Extract provided:
Sensory disorders occur with a decrease or increase in sensitivity in the distal parts of the arms and legs. The pathological process may involve the muscles of the neck, respiratory muscles, and, less commonly, the muscles of the eyes.

In case of severe damage, swallowing and breathing dysfunction is observed; a patient with similar symptoms requires intensive care, including tracheal intubation. The maximum development of all signs is observed in the third week of the disease. In some forms of the disease, atypical symptoms are also detected:

• Increased blood pressure.
• Arrhythmias.
• Urinary retention.
• Paresis of the facial muscles.

Autonomic disorders can lead to severe arrhythmias and cardiac arrest, which is often the main cause of death.

An increase in symptoms is observed over two weeks, then the disease enters a stabilization phase that lasts up to 4 weeks. The recovery phase lasts on average from one to two months; in some patients, it is possible to achieve normalization of functions only after one to two years.

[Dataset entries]
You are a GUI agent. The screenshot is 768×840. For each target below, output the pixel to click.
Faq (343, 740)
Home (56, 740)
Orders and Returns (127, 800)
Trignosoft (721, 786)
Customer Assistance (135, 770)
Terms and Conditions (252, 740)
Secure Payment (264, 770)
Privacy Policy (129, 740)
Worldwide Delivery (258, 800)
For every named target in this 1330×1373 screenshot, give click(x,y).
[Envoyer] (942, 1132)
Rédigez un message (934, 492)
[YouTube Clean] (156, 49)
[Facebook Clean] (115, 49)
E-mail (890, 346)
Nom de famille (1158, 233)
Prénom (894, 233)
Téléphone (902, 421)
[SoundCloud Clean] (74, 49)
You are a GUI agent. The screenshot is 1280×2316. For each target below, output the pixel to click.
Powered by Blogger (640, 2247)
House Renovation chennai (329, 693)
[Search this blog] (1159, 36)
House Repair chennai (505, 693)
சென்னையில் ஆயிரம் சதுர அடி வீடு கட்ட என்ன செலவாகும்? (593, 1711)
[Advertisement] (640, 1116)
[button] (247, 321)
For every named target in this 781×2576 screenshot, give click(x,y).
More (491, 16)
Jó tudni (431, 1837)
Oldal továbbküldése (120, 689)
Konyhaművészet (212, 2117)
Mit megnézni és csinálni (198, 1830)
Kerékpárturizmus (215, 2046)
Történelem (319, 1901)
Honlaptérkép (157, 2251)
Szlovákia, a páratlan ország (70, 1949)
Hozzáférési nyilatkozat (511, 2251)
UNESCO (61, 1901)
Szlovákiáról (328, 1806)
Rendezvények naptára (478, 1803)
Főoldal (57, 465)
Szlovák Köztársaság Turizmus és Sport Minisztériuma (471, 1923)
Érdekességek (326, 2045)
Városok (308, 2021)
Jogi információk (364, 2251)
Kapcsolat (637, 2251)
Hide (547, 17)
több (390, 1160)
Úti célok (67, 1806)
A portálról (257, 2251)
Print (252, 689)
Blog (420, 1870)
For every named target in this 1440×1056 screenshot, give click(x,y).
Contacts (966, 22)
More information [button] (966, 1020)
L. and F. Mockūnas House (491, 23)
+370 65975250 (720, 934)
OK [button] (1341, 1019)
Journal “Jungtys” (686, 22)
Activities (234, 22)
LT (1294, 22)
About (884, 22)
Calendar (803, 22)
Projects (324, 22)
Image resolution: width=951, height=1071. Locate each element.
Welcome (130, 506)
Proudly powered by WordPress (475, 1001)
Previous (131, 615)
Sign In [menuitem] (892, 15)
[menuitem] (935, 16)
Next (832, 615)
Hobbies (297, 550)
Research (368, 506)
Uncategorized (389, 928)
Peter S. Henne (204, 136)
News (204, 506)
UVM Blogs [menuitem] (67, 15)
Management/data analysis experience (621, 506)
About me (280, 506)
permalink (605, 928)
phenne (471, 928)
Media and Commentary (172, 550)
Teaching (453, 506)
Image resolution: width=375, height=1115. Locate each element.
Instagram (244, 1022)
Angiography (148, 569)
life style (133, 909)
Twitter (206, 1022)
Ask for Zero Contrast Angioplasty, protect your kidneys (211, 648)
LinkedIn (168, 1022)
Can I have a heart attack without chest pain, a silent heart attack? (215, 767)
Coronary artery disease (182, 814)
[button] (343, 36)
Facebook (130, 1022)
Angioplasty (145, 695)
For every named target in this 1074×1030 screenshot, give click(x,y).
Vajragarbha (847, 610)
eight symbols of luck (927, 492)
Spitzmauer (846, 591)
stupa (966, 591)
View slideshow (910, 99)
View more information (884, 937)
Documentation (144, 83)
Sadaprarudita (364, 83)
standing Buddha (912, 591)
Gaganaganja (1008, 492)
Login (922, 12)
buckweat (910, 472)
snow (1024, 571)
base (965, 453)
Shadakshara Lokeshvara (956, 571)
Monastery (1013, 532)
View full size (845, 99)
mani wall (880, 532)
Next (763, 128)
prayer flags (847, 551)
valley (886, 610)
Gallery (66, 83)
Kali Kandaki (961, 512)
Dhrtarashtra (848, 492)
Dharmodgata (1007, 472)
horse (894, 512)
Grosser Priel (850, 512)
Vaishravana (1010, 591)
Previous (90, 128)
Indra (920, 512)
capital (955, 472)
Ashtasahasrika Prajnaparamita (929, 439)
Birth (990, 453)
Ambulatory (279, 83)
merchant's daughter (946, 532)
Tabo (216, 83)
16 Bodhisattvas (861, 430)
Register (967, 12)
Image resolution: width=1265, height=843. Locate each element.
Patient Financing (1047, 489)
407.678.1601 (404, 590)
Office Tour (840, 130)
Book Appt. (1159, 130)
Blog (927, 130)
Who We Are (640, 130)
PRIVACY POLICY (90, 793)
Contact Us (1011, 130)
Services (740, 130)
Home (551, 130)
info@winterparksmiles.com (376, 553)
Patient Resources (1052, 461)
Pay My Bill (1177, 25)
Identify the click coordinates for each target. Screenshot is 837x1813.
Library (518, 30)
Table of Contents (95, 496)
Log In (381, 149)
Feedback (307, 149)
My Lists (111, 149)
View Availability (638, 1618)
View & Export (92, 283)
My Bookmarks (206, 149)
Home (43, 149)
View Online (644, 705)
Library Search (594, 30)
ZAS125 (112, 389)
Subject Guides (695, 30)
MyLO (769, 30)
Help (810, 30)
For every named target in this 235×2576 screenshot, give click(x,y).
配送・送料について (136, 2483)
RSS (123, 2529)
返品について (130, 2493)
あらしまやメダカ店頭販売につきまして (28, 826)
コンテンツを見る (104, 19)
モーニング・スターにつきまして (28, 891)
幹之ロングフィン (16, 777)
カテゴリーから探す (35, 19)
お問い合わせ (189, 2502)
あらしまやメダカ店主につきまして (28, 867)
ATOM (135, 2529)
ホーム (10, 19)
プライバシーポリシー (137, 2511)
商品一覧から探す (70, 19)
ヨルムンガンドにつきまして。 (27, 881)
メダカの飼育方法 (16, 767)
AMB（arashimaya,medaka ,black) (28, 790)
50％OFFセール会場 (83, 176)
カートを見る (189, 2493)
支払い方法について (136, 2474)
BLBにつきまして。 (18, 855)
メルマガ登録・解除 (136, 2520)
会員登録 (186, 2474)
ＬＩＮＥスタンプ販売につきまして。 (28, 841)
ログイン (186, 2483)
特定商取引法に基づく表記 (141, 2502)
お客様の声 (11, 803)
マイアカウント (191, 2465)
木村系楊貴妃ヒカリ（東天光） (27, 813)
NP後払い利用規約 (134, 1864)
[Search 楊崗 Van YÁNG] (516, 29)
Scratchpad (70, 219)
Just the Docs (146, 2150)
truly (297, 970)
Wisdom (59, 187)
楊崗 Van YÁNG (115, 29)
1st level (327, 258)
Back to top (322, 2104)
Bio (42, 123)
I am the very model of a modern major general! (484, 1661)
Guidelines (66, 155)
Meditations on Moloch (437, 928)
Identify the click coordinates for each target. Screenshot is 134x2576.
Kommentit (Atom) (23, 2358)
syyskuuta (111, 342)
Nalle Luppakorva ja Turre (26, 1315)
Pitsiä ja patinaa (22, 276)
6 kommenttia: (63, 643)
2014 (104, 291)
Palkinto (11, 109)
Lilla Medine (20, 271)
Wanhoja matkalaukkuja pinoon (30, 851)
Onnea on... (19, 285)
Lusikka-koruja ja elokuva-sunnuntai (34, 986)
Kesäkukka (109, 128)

Requirement A: Print the portion of the passage on the disease's symptoms and course that begins with the words containing "In case of severe" and ends with "to two years.".
Requirement B: Give what follows the last sentence of the passage on the disease's symptoms and course.

Reply A:
In case of severe damage, swallowing and breathing dysfunction is observed; a patient with similar symptoms requires intensive care, including tracheal intubation. The maximum development of all signs is observed in the third week of the disease. In some forms of the disease, atypical symptoms are also detected:

• Increased blood pressure.
• Arrhythmias.
• Urinary retention.
• Paresis of the facial muscles.

Autonomic disorders can lead to severe arrhythmias and cardiac arrest, which is often the main cause of death.

An increase in symptoms is observed over two weeks, then the disease enters a stabilization phase that lasts up to 4 weeks. The recovery phase lasts on average from one to two months; in some patients, it is possible to achieve normalization of functions only after one to two years.

Reply B:
The disease can be suspected already by questioning and examining the patient. Guillain-Barré syndrome is characterized by symmetrical damage to the extremities and preservation of the function of the pelvic organs. Of course, there are also atypical signs of the disease, so for differential diagnosis it is necessary to conduct a number of studies.

• Electromyography – determination of the speed of impulse transmission along nerve fibers.
• A spinal tap can detect protein in the cerebrospinal fluid. Its content increases a week after the onset of the disease and reaches its peak by the end of the first month of the disease.
• EGC can detect arrhythmias.
• Blood tests show an increase in ESR and white blood cell count without other signs of infection.

Confirmation of the diagnosis is supported by the rate of increase in symptoms (no more than 4 weeks) and the recovery period lasting up to two months. The disease must be differentiated from:

• Spinal cord tumor.
• Poliomyelitis.
• Botulism.
• Diphtheria polyneuropathy.
• Intoxication with salts of heavy metals.

In many cases, the outcome of the disease depends on correct and early diagnosis.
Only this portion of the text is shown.